**AIM:**
Reproduce everything from the line containing "Open the front" down to the end of the records, substituting "menu" for "dropdown" and leaving all else unchanged. Omit the pictures from your answer.

**PROVIDED DATA:**
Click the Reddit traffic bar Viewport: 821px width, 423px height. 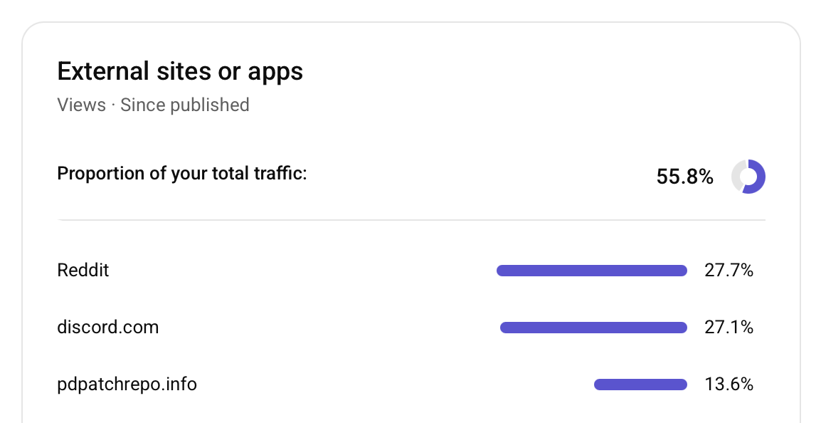pos(591,271)
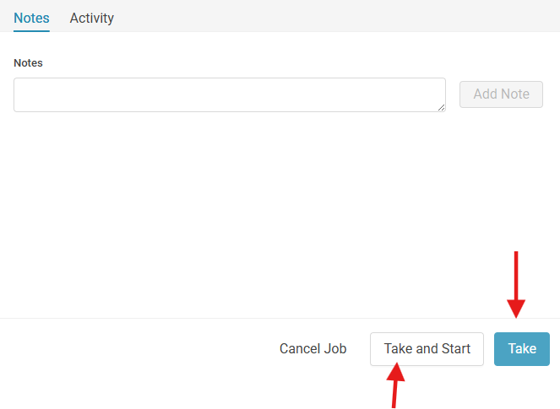Submit the note with Add Note
The width and height of the screenshot is (560, 409).
(x=501, y=94)
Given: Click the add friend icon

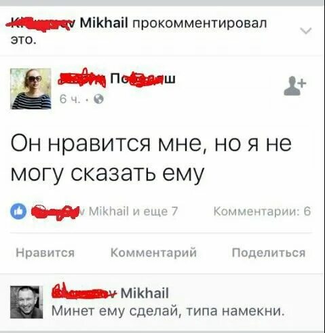Looking at the screenshot, I should point(294,85).
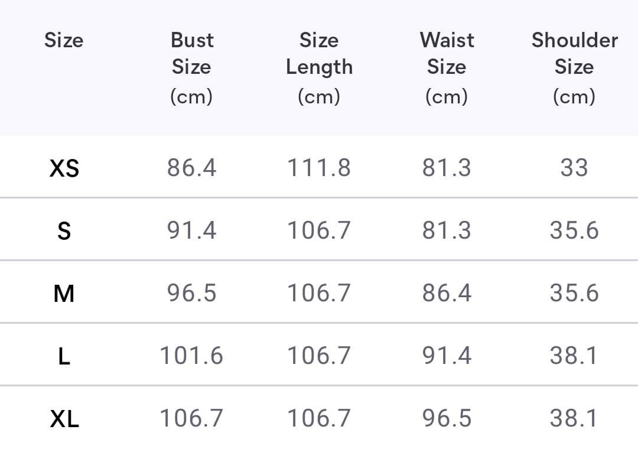Screen dimensions: 638x449
Task: Click the L bust value 101.6
Action: 191,355
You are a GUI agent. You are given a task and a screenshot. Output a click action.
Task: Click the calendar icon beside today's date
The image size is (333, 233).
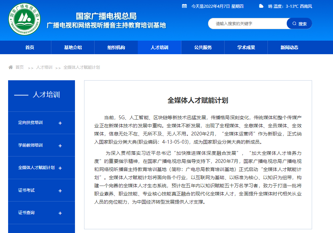point(184,6)
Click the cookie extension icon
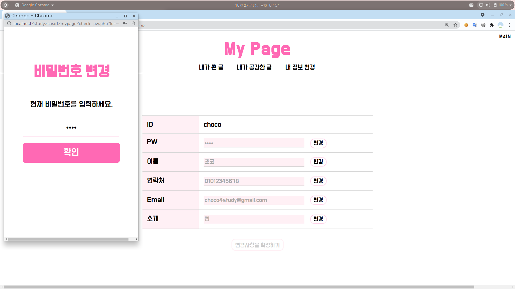This screenshot has width=515, height=289. tap(466, 25)
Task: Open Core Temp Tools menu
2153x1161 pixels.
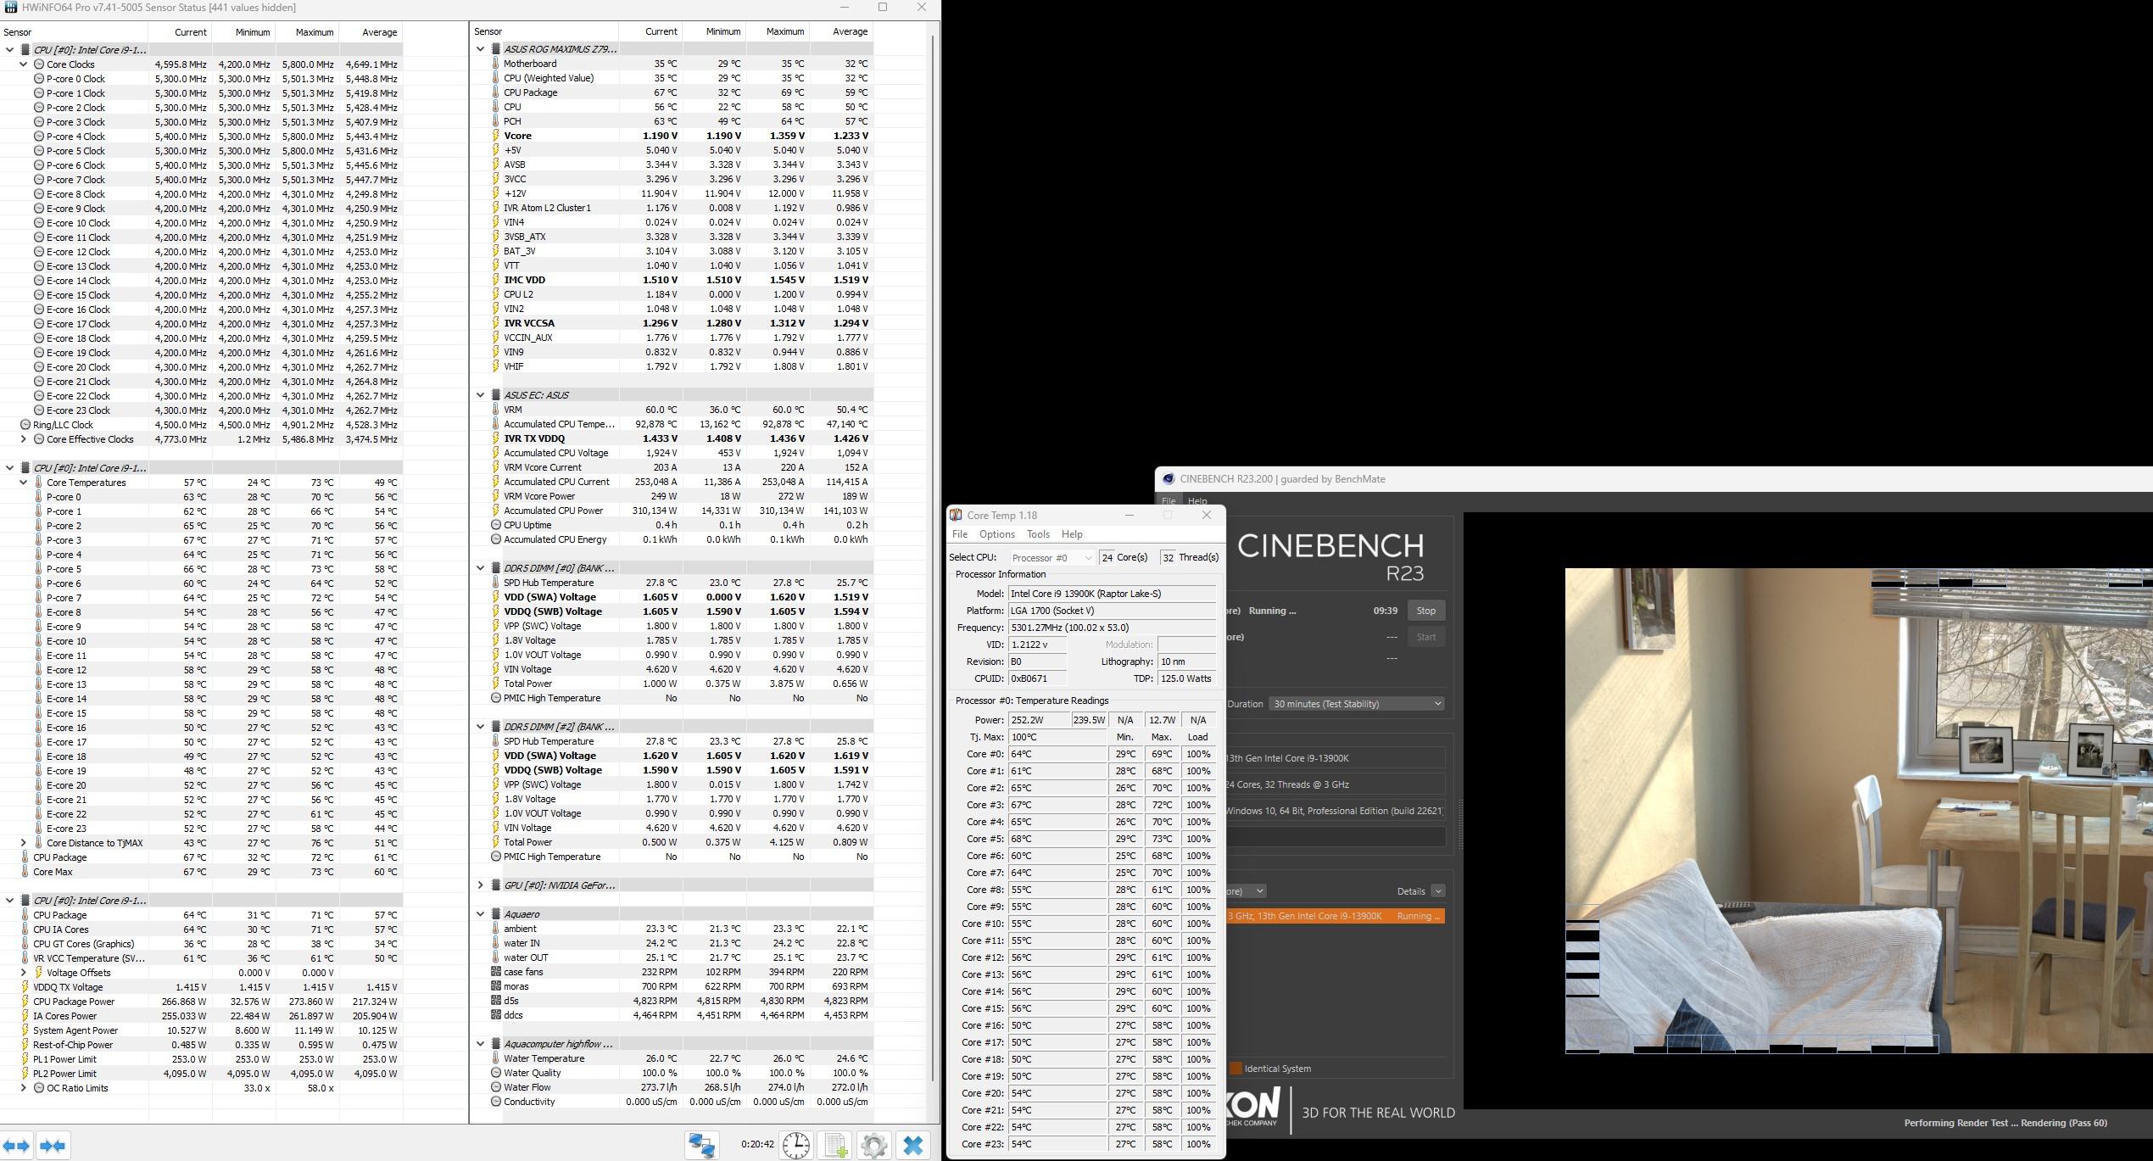Action: click(1038, 534)
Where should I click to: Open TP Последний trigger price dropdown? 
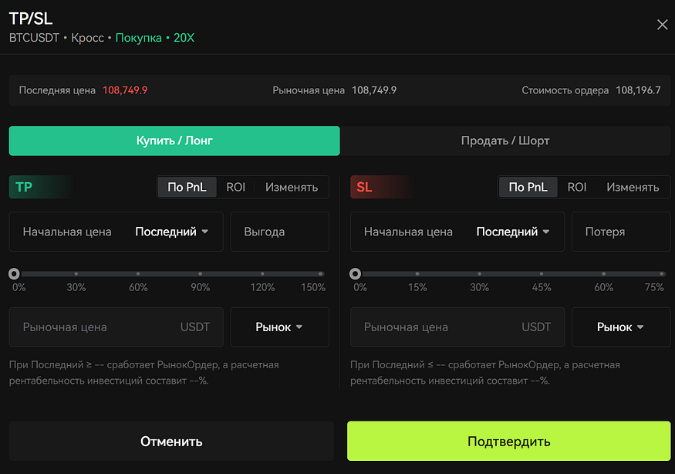click(172, 232)
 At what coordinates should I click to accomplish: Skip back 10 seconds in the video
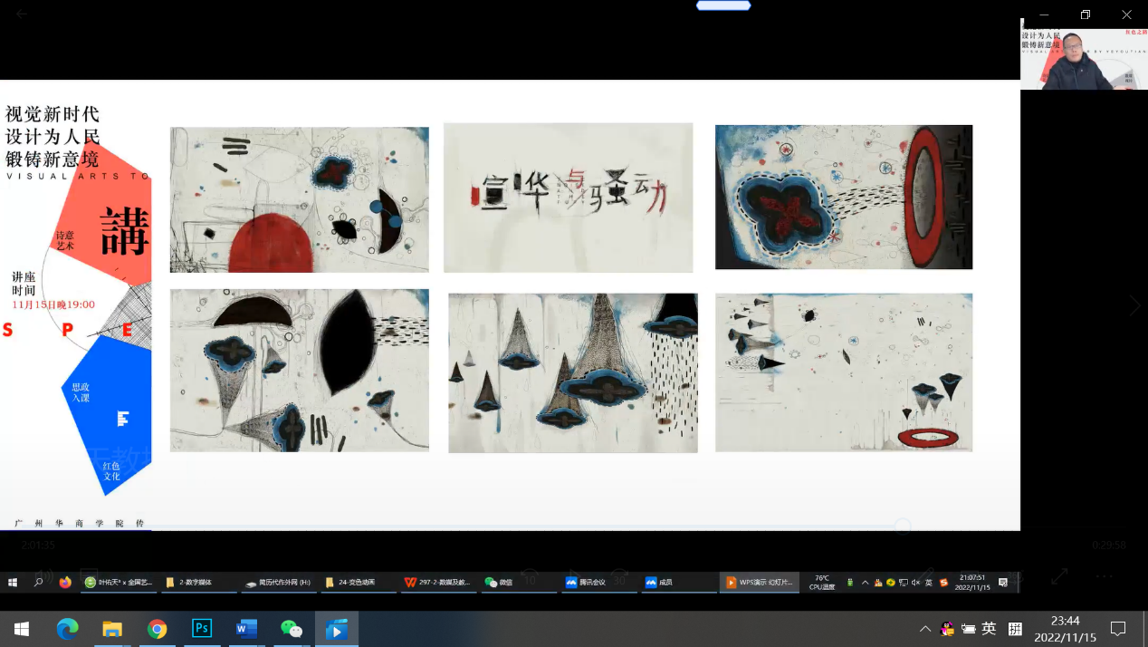coord(530,576)
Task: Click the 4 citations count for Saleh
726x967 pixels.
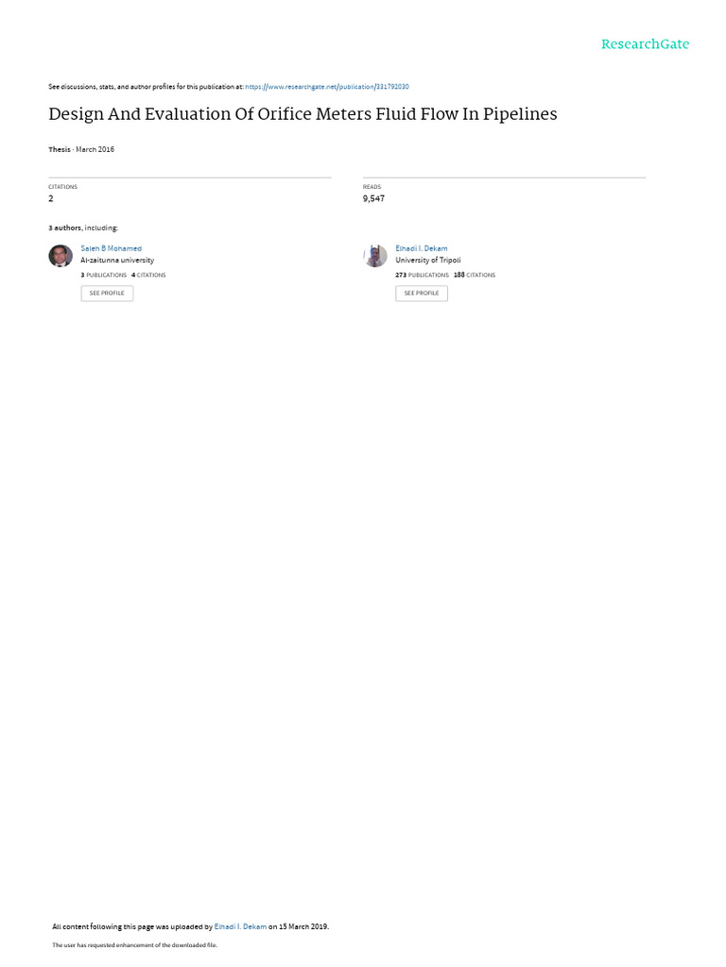Action: (x=148, y=275)
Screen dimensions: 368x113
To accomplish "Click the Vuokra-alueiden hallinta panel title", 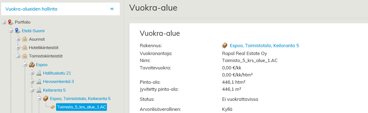I will (31, 9).
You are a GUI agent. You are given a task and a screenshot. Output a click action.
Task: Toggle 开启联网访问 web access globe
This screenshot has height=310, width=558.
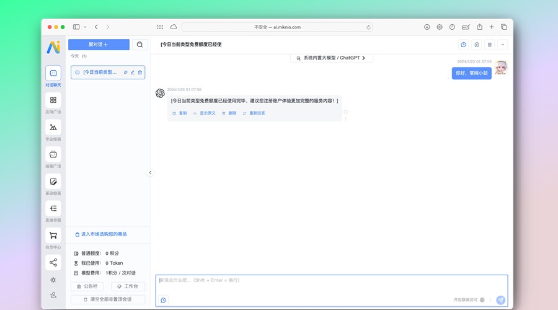(x=482, y=300)
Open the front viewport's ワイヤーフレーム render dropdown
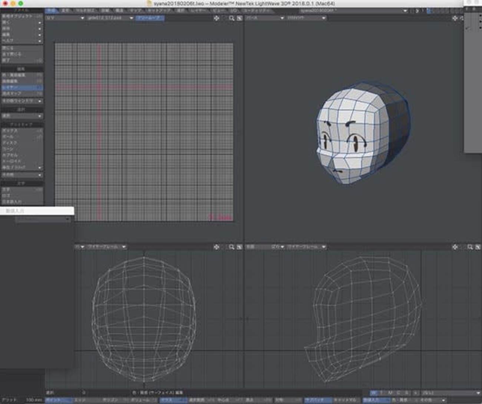This screenshot has height=404, width=482. click(x=107, y=247)
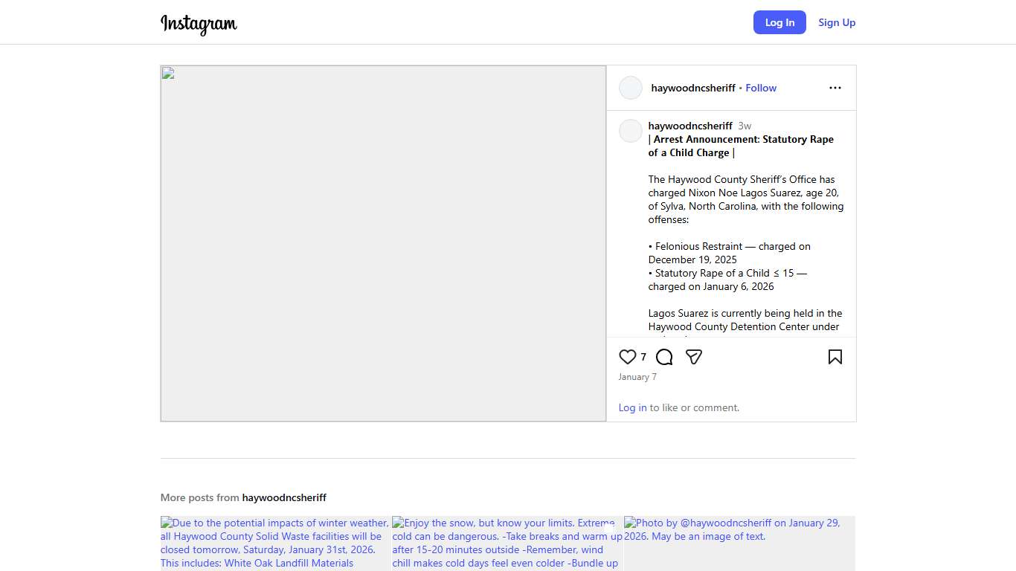The height and width of the screenshot is (571, 1016).
Task: Click the main post image area
Action: pos(383,243)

**REPLY TO THE TASK:**
Open the front viewport's ワイヤーフレーム render menu
This screenshot has height=404, width=482. click(x=107, y=247)
The height and width of the screenshot is (571, 1016).
Task: Click the main post image area
Action: pos(383,243)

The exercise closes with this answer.